Il y avait alors, parmi ces constables, un Irlandais qui se trouvait en rapport avec ses compatriotes. Par dévouement à la cause du fenianisme, pour en sauver les dernières victimes, envoyé d’Amérique en Tasmanie, cet Irlandais — de son nom Farnham — s’était fait admettre comme gardien au pénitencier de Port-Arthur, dans le but de concourir à l’évasion des prisonniers. Sans doute, il risquait gros jeu, si la tentative échouait, si l’on découvrait qu’il eût été de connivence avec O’Brien et son compagnon de bagne. Mais il s’est maintes fois rencontré de ces dévouements. Entre les fenians existe une solidarité qui va jusqu’au sacrifice de la vie. Quelques années auparavant, six de ces déportés politiques ne s’étaient-ils pas échappés d’Australie, grâce à des relais établis de distance en distance, qui leur permirent de gagner la côte et d’embarquer sur le Catalpa, lequel, après un combat avec le bateau de la police, les transporta en Amérique ?…
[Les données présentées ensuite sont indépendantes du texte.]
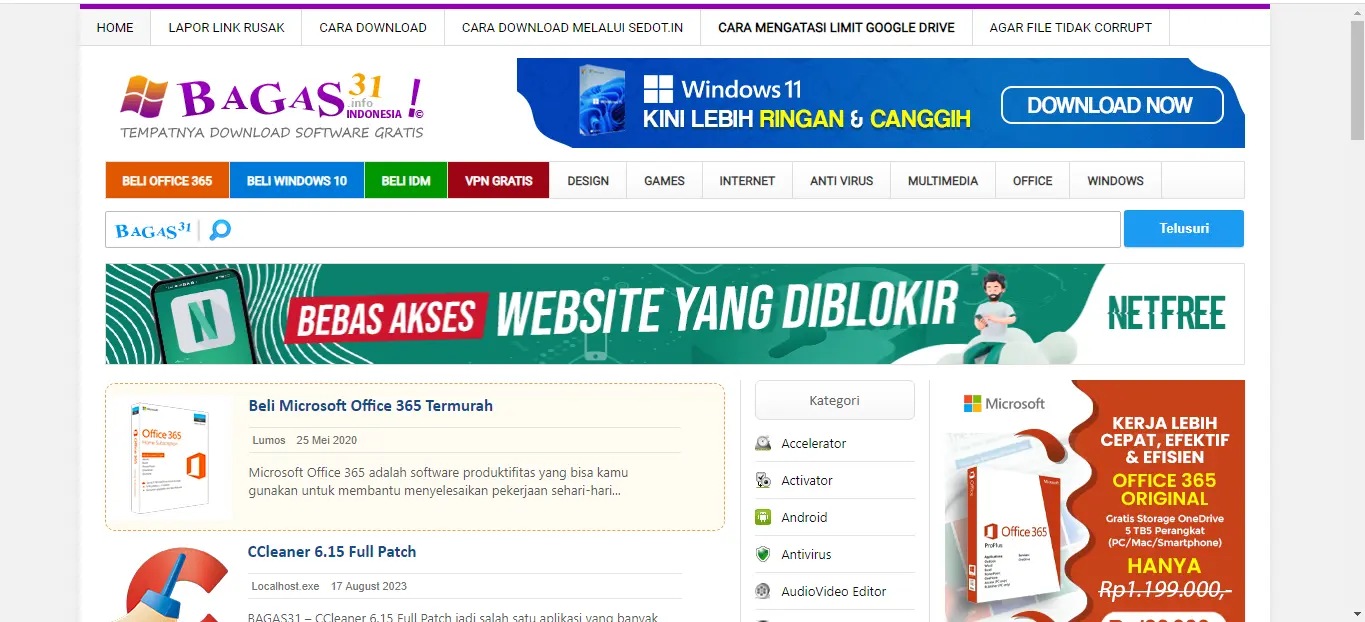Click the search magnifier icon
1365x622 pixels.
[x=219, y=229]
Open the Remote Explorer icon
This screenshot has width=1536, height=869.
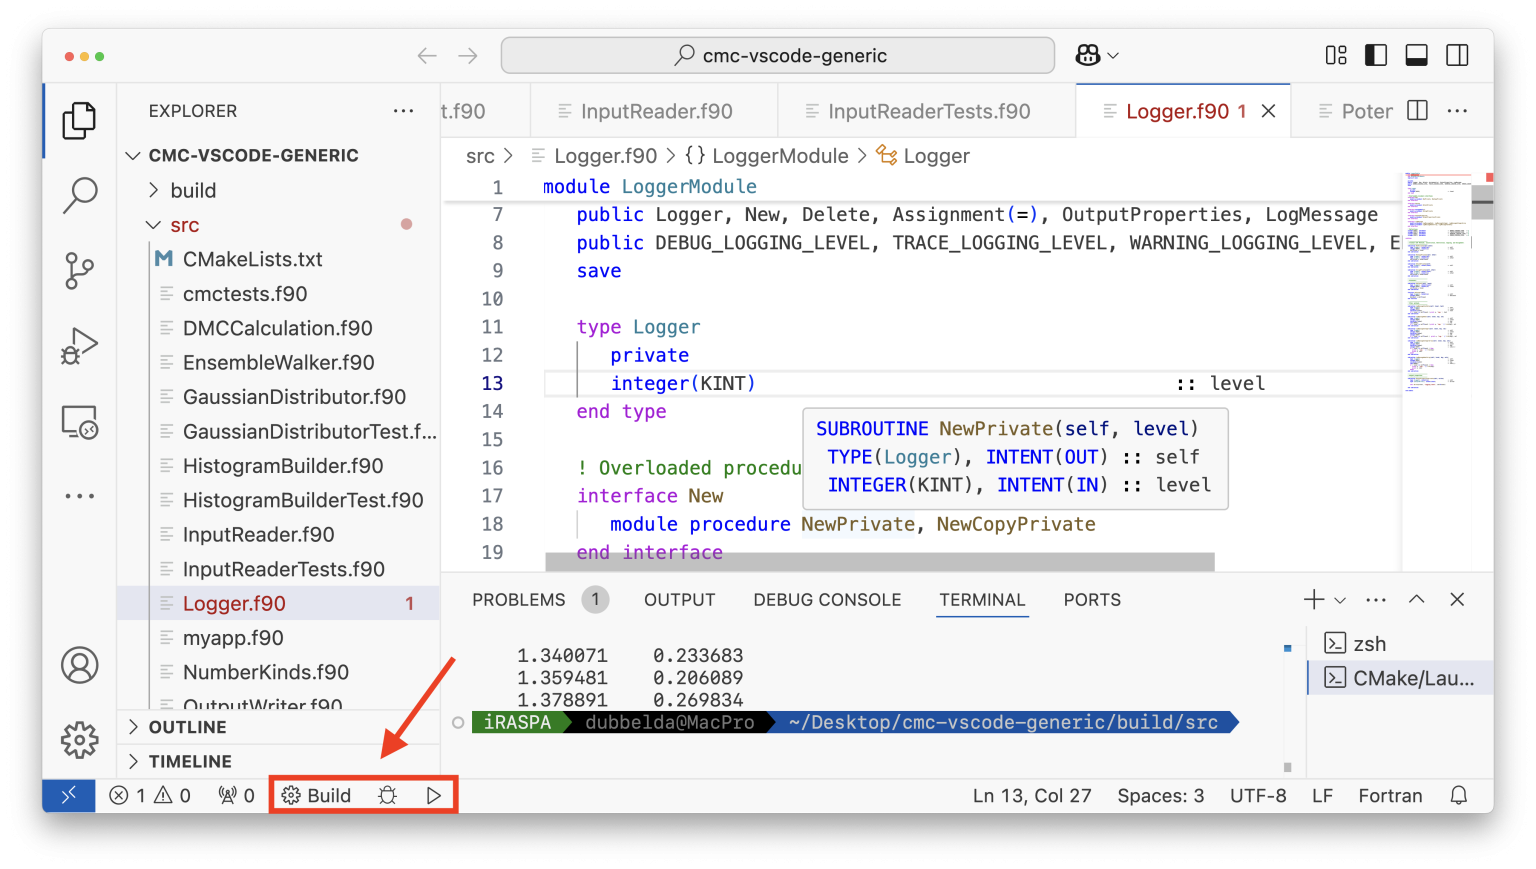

Or, depuis environ dix-huit mois, Farnham remplissait les fonctions de constable à la satisfaction des chefs, alors que ses compatriotes y étaient enfermés depuis six ans déjà. Bientôt il se fit admettre parmi les gardiens de leur escouade, de telle sorte qu’ils fussent toujours sous sa surveillance et qu’il pût les accompagner au dehors. Ce qui lui donna quelque peine, n’étant pas connu d’eux, ce fut de leur inspirer confiance et de ne point être pris pour un faux frère. Il y parvint, et un parfait accord s’établit entre eux.

Le grand souci de Farnham avait été de ne point donner lieu aux soupçons. Aussi dut-il se montrer non moins impitoyable pour les convicts de son escouade que ne l’étaient les autres gardiens.